++++ Dataset excerpts
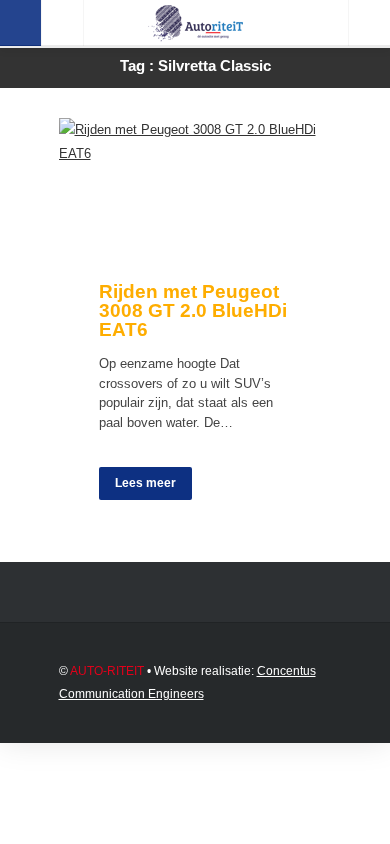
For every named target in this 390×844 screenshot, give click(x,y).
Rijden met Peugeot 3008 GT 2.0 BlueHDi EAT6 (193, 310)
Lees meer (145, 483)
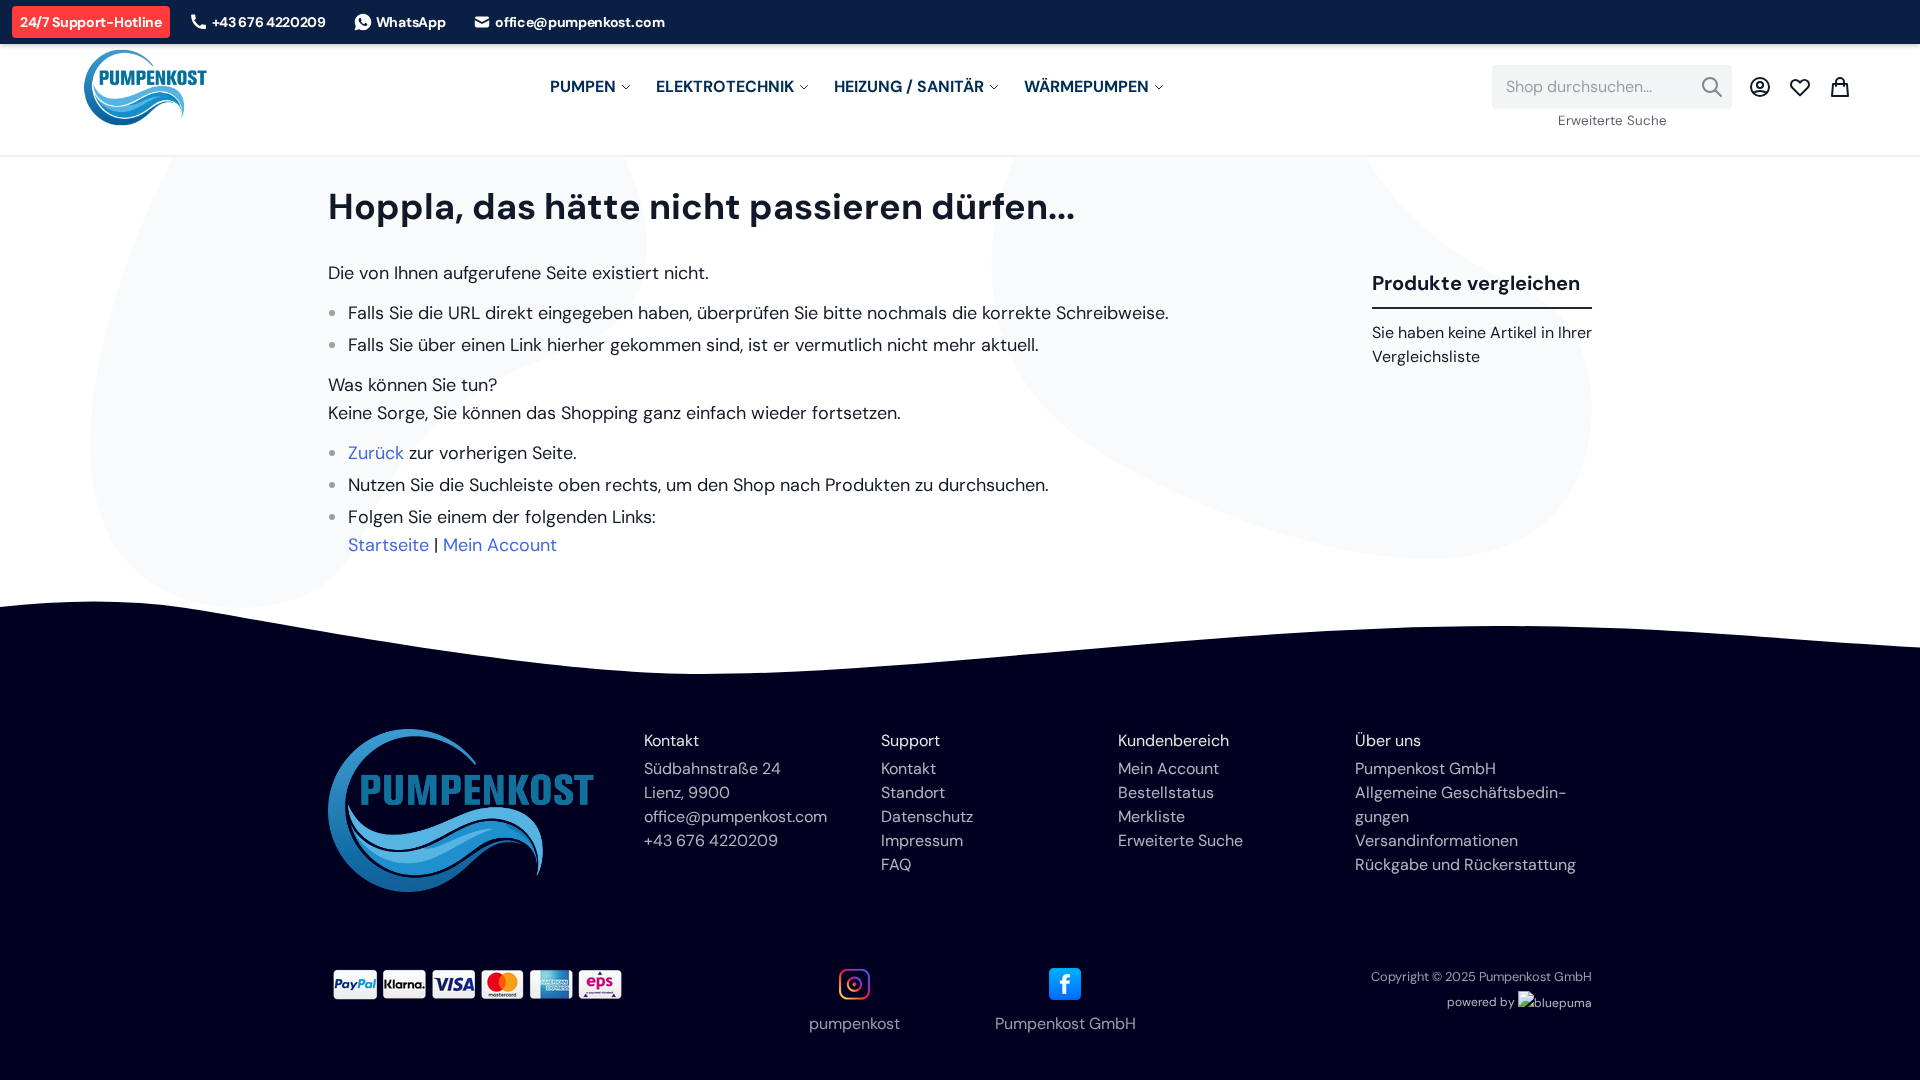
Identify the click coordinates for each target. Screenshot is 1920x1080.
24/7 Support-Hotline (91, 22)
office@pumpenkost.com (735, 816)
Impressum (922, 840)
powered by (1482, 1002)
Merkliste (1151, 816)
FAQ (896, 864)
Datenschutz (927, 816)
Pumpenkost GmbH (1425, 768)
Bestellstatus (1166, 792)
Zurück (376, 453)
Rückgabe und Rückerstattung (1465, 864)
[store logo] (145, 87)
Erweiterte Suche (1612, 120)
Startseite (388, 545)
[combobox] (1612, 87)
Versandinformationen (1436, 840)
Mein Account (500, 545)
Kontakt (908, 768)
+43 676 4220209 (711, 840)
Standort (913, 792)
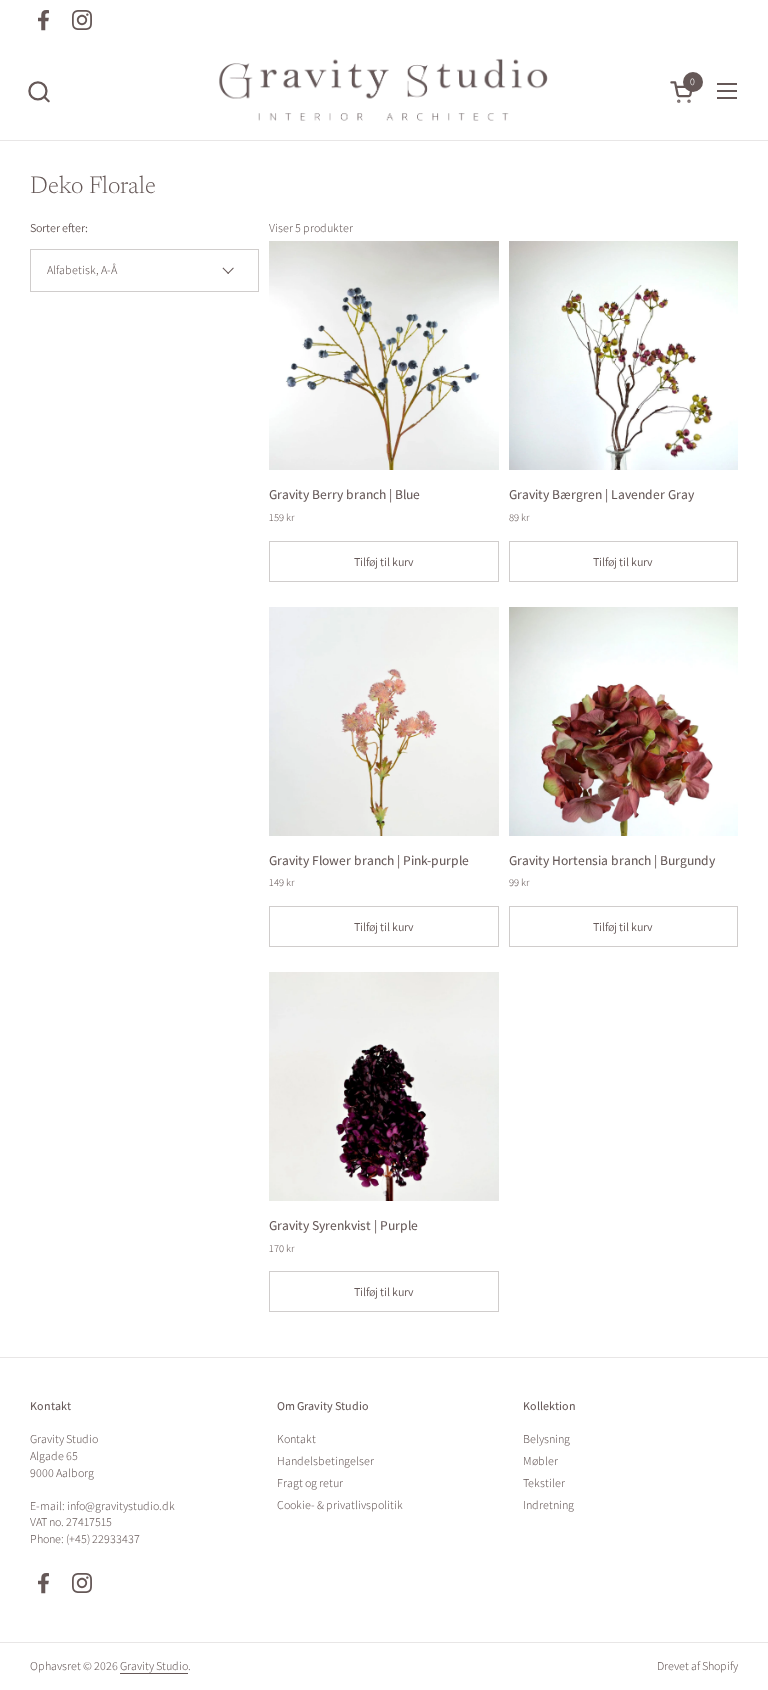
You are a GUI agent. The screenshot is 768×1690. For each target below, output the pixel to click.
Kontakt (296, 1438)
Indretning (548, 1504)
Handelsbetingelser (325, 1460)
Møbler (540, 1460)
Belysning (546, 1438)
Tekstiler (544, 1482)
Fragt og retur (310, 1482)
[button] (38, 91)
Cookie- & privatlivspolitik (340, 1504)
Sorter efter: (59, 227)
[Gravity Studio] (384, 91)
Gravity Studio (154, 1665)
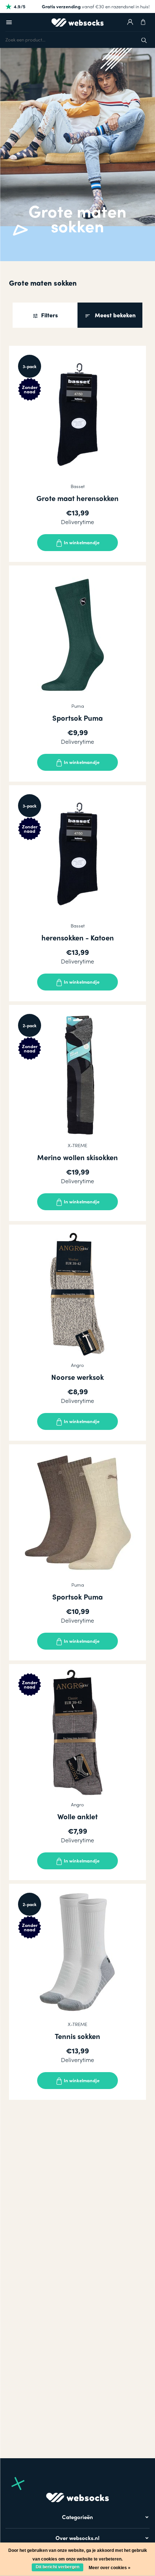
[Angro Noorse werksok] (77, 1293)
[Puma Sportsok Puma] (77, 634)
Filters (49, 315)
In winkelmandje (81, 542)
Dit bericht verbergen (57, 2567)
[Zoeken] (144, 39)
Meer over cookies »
++++++++
## What this task involves
Reproduce, word for word, every line from the one that contains "Cookie- & privatlivspolitik (340, 1504)" to the end of the data, including both ends; omit all pictures.

## Response to this task
Cookie- & privatlivspolitik (340, 1504)
Sorter efter: (59, 227)
[Gravity Studio] (384, 91)
Gravity Studio (154, 1665)
[Angro Noorse werksok] (77, 1293)
[Puma Sportsok Puma] (77, 634)
Filters (49, 315)
In winkelmandje (81, 542)
Dit bericht verbergen (57, 2567)
[Zoeken] (144, 39)
Meer over cookies »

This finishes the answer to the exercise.